**Problem statement**
Format everything from the line containing "Tick the Hidden attribute checkbox" down to the end of the lines as a JSON list of strings, one string per line, with blank lines skipped and the pictures left out.

[Word and item position data]
□ □ □

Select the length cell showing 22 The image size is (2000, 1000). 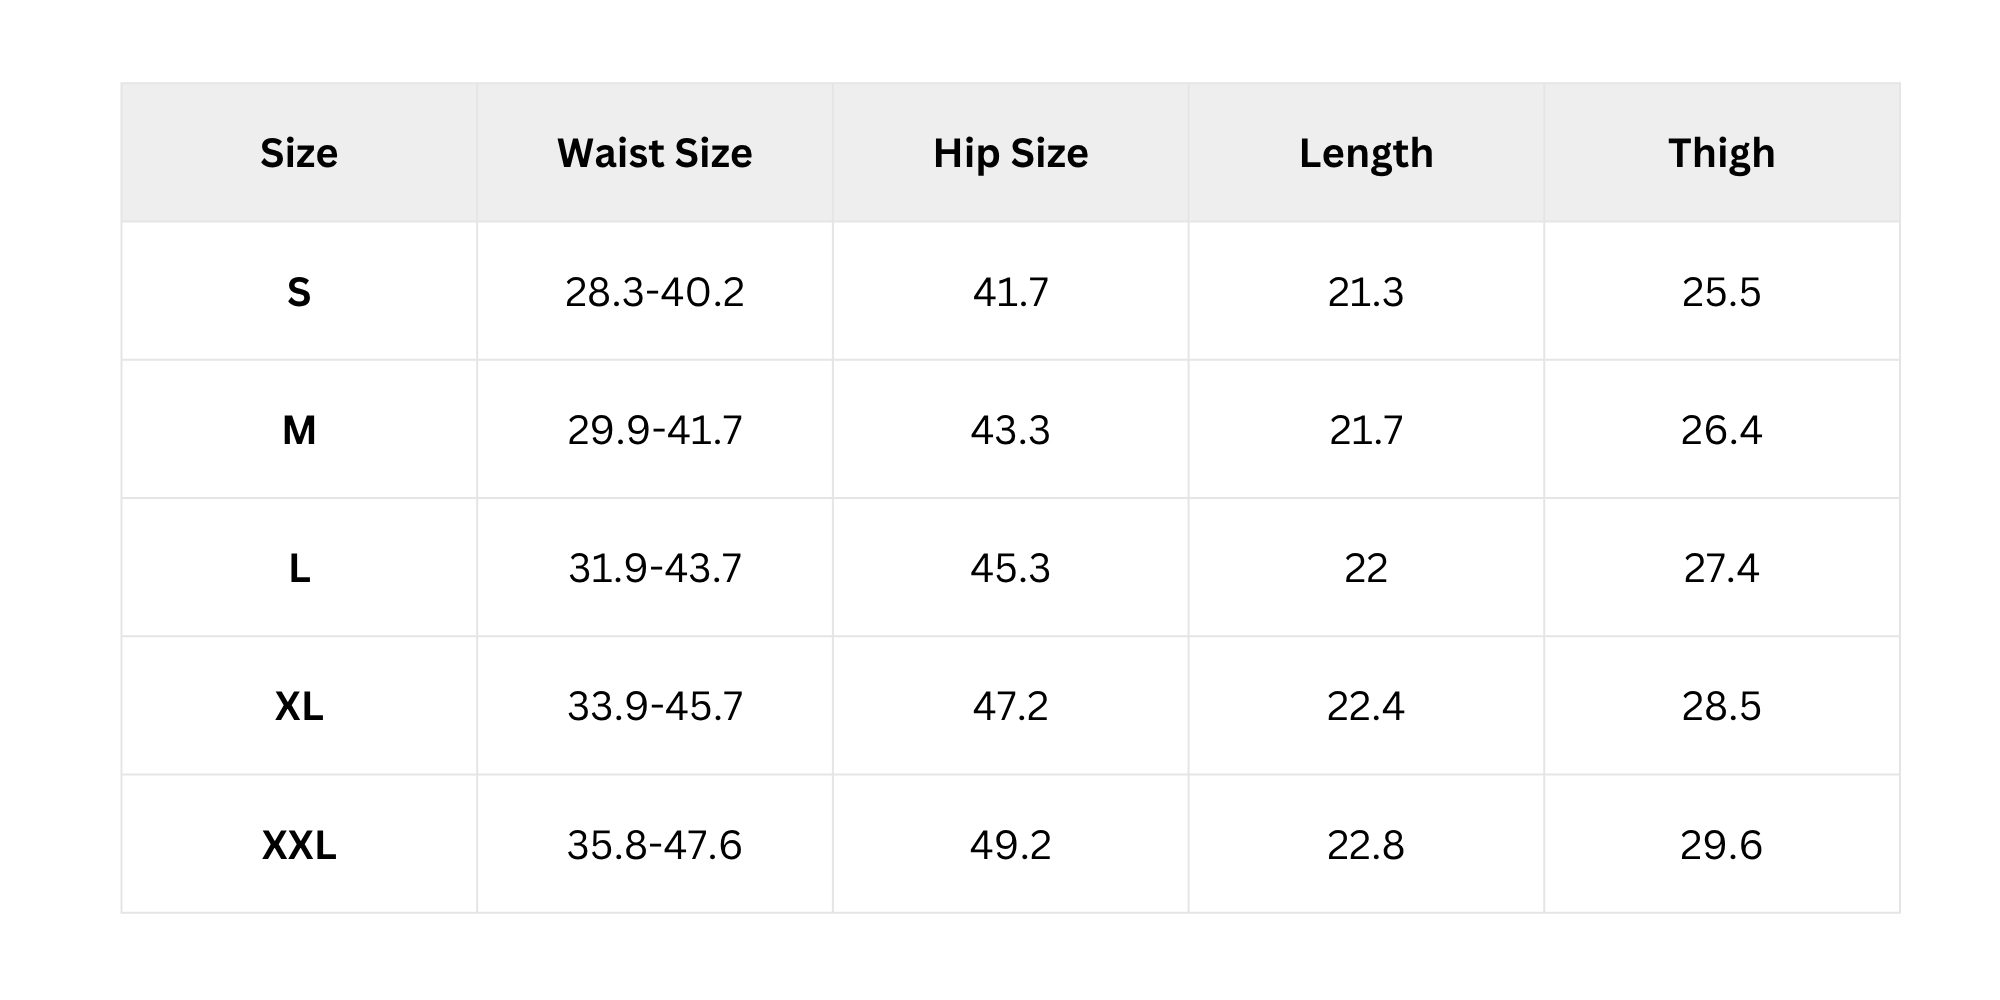click(1366, 569)
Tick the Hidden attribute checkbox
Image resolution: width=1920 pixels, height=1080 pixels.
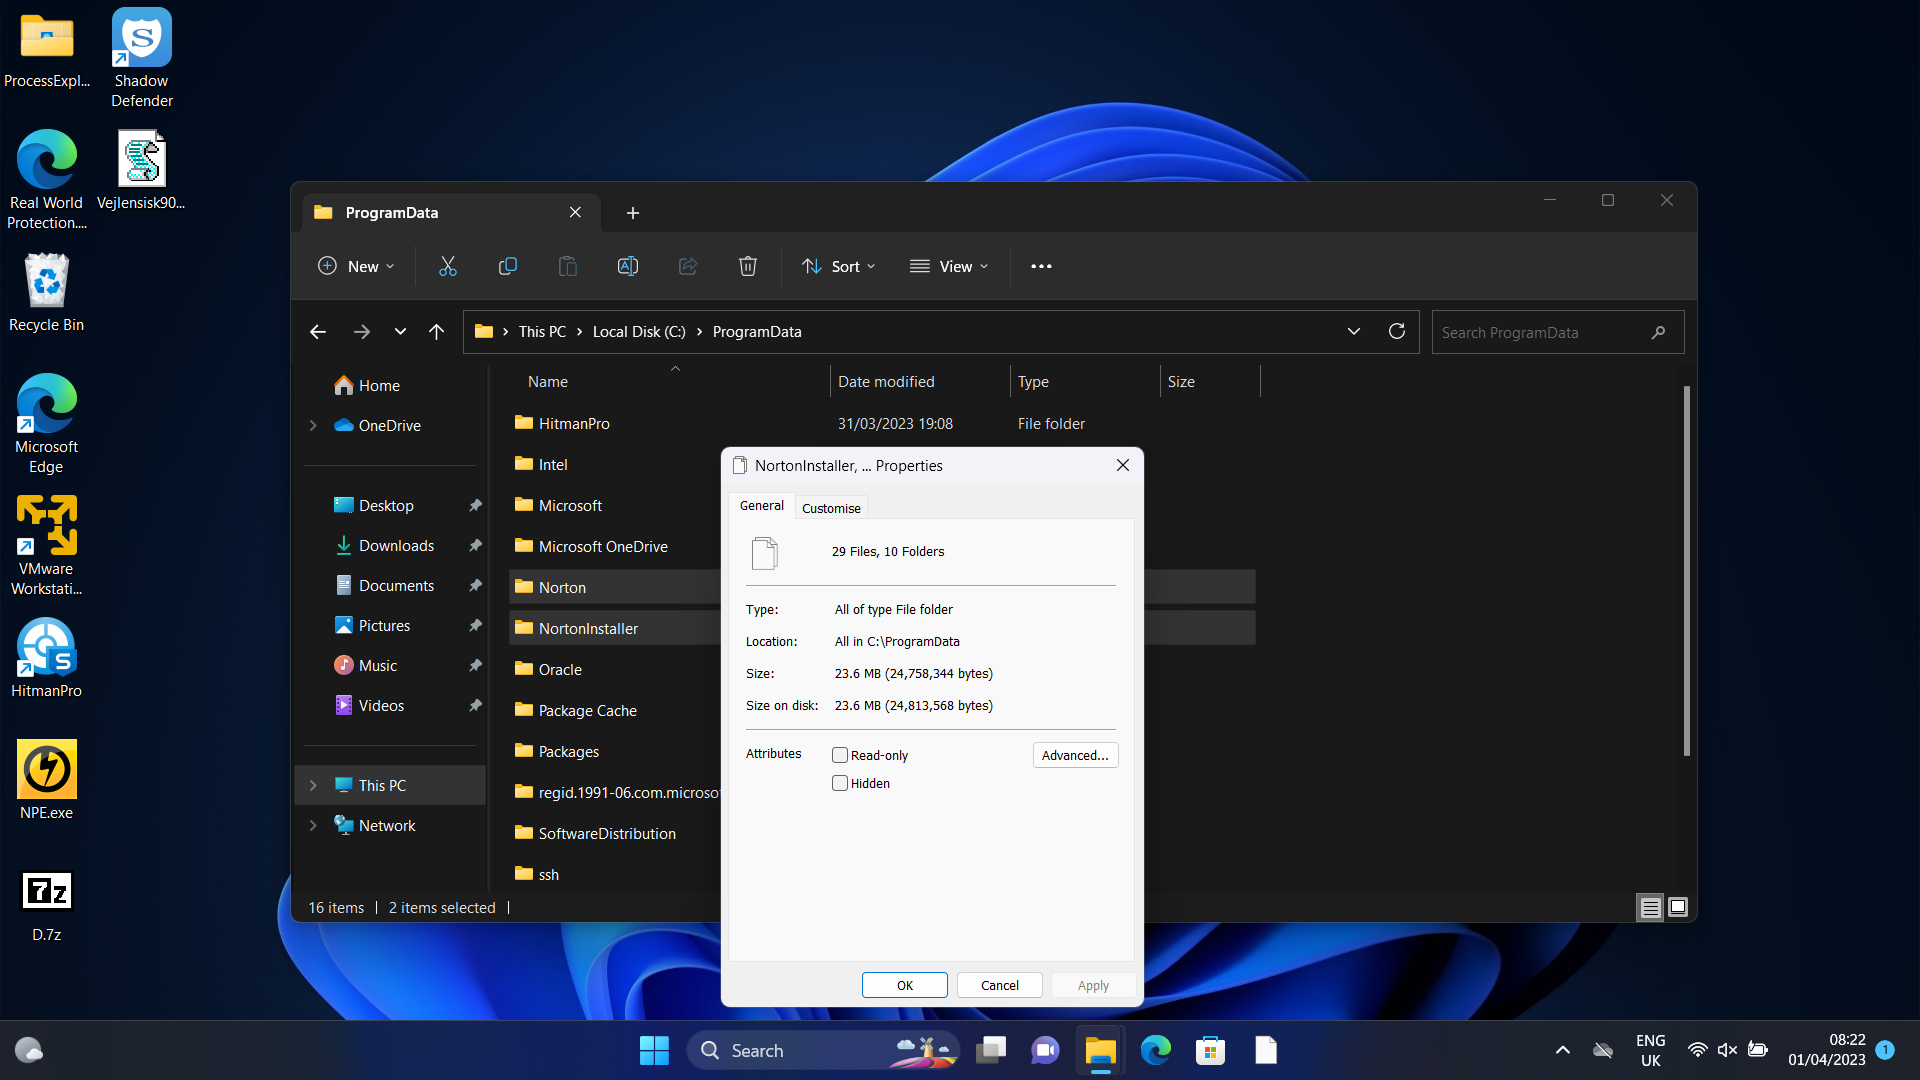[840, 783]
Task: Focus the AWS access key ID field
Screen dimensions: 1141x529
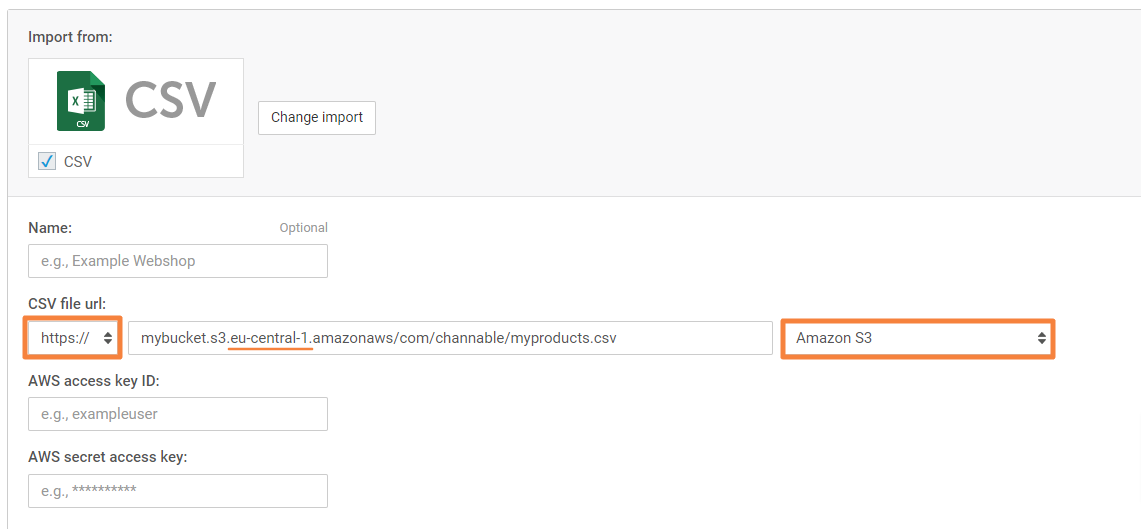Action: 178,414
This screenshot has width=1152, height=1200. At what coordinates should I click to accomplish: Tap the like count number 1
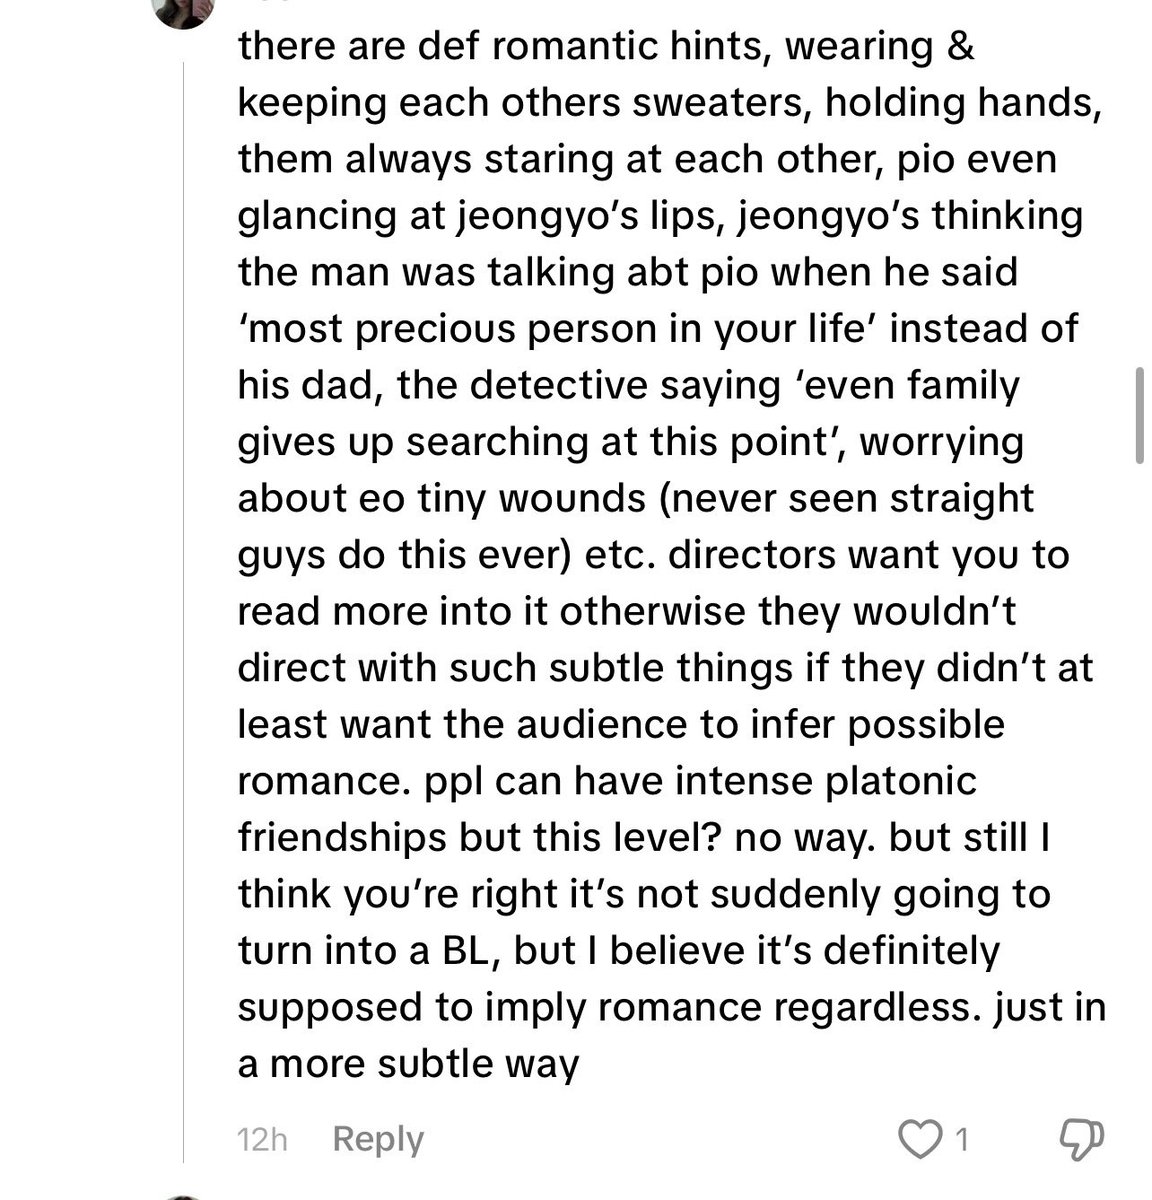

□ □ □

**Exercise output**
[
  "Tick the Hidden attribute checkbox",
  "Image resolution: width=1920 pixels, height=1080 pixels.",
  "[840, 783]",
  "Task: Focus the AWS access key ID field",
  "Screen dimensions: 1141x529",
  "Action: 178,414",
  "This screenshot has width=1152, height=1200. At what coordinates should I click to accomplish: Tap the like count number 1"
]